Saturne, en chute dans ce signe martial, freine cet élan dès la première
seconde. Vous êtes celui ou celle qui veut foncer et qui se retient à chaque
pas. Votre corps porte cette tension : mâchoire serrée souvent, épaules
légèrement remontées, démarche un peu raide quand vous traversez un lieu
public.
Cela se vérifie concrètement. Sur les photos de groupe, vous avez le menton
relevé et le regard frontal, mais quelque chose dans la posture trahit la
contrainte. Vous ne sautez pas, vous ne courez pas, vous avancez. Les gens
vous trouvent imposant avant de vous trouver chaleureux. À l'école, vous
étiez l'enfant qui levait la main mais qui ne parlait qu'après avoir mesuré
trois fois sa phrase, surtout si Saturne est conjoint à l'Ascendant ou en
aspect dur à Mars.
Le métier vous met sur les terrains où l'action lente vaut mieux que la
prise immédiate. Officier supérieur, chef de chantier, commissaire de
police, pompier gradé, dirigeant d'urgences hospitalières, instructeur
militaire, magistrat des affaires criminelles. Vous montez en grade
tardivement mais sûrement. Votre patrimoine se constitue par accumulation
disciplinée à partir de la trentaine, jamais par coup d'éclat.

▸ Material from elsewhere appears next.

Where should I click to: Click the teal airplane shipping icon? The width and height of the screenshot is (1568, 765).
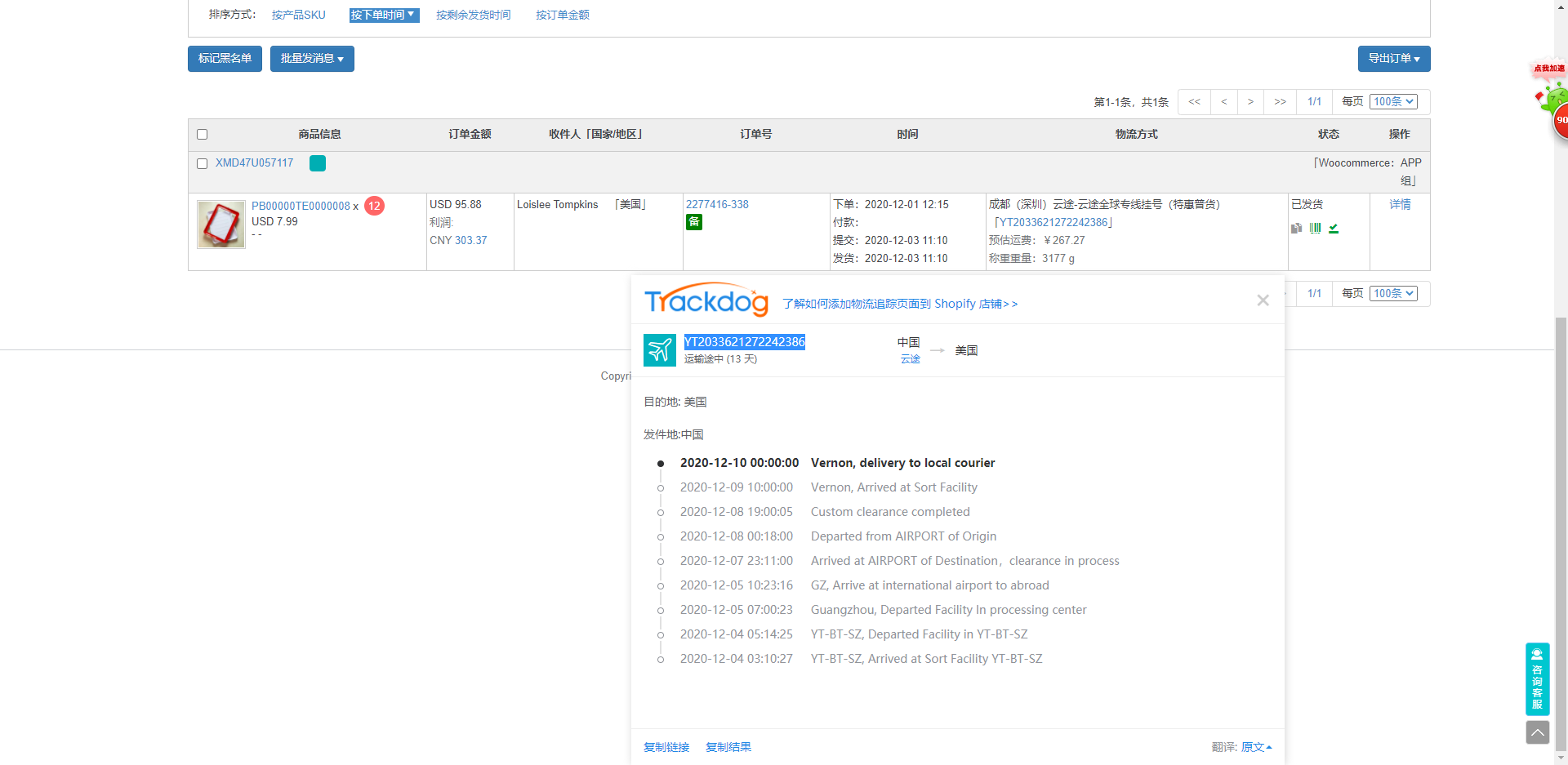[659, 350]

En amour, vous attirez des partenaires qui aiment votre solidité et qui
finissent par buter sur votre rigidité. Vous tenez vos engagements
amoureux, vous protégez votre conjoint, vous portez le foyer. La difficulté
arrive quand votre partenaire veut spontanéité, fantaisie, légèreté : votre
Saturne en Bélier vous fait refuser ce qui n'a pas été pesé. Vos couples
durent longtemps ou se brisent tôt, rarement entre les deux.
L'ombre est lourde. Vous portez une colère qui ne sort pas. Elle s'accumule
dans le corps : tensions cervicales, problèmes dentaires, migraines de
contrainte, crises de furie isolées qui surprennent vos proches. Une
enfance où l'agressivité était interdite, un père qui sanctionnait le moindre
éclat, ou une mère qui exigeait le contrôle absolu de l'humeur (surtout si
Saturne est carré à la Lune ou à Mars). Vous avez appris à serrer les
poings sans frapper, et le geste est devenu intérieur.

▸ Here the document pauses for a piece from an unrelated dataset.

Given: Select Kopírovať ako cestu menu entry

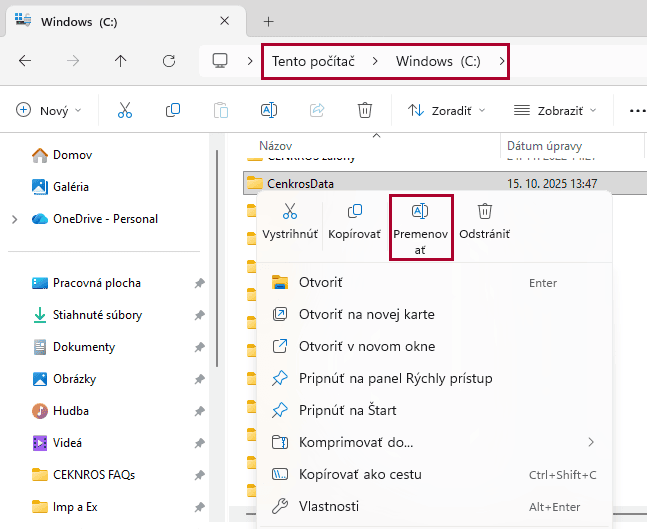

L'évolution demande de transformer la colère retenue en autorité agie. La
discipline martiale en Bélier en Maison I ne se gagne pas en supprimant la
combativité, elle se gagne en lui donnant un canal réglé. Sport de combat
encadré, arts martiaux avec un maître, escalade, course de fond : tout ce
qui canalise l'élan dans une forme. Vous devenez vraiment vous-même quand
vous cessez de vous censurer pour cesser plutôt de vous précipiter.

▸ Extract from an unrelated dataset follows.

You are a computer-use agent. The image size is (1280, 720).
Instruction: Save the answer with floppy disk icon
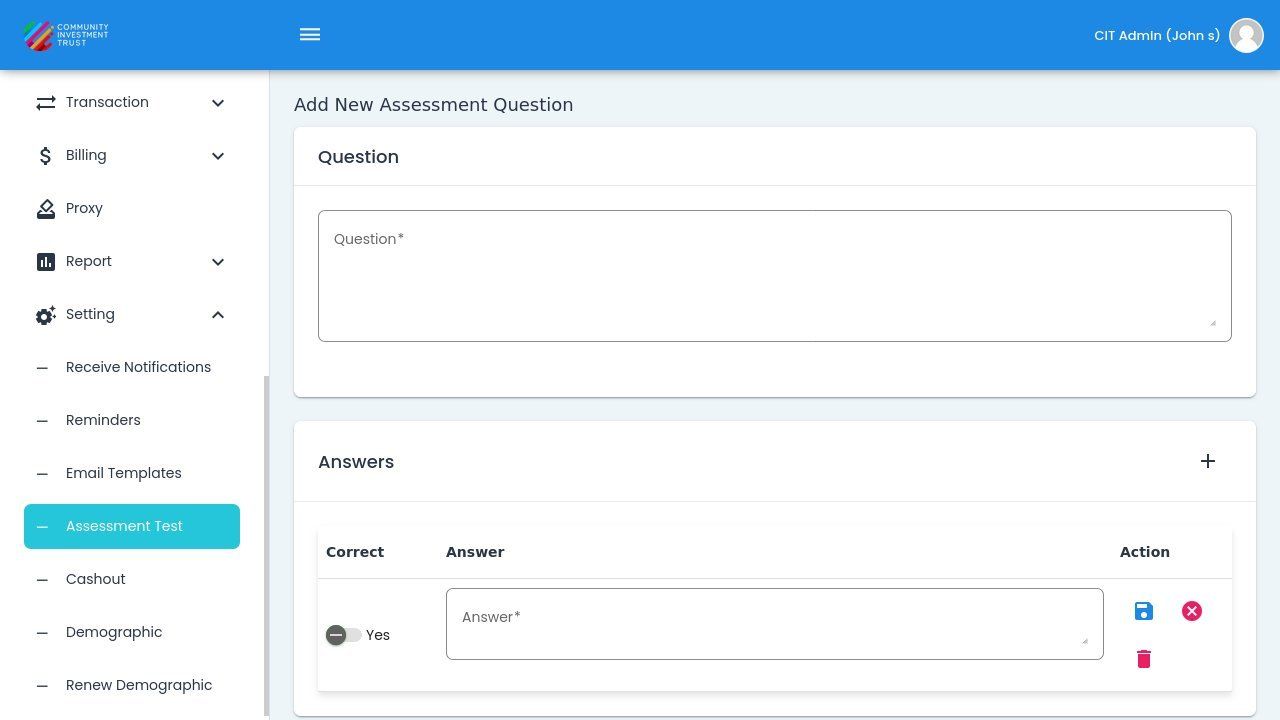pyautogui.click(x=1144, y=611)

Les cycles saturniens font le calendrier. À sept ans, premier carré
saturnien, vous apprenez la règle du corps qui se tient. À quatorze ans,
opposition saturnienne, votre adolescence est tendue, le père vous teste
ou se retire. À vingt-et-un ans, second carré, vous choisissez un cadre
exigeant qui vous met à l'épreuve. À vingt-huit-trente ans, premier retour
de Saturne, votre identité publique se solidifie ou se brise. À
quarante-quatre ans, opposition de mi-vie, le corps réclame ce qu'il a
contenu. À cinquante-six-cinquante-huit ans, deuxième retour, vous récoltez
le poids social acquis.
La leçon centrale : cesser de retenir le poing pour apprendre à poser la
main. Saturne en Bélier en I ne demande pas que vous deveniez doux, il
demande que votre force cesse d'être un combat contre vous-même.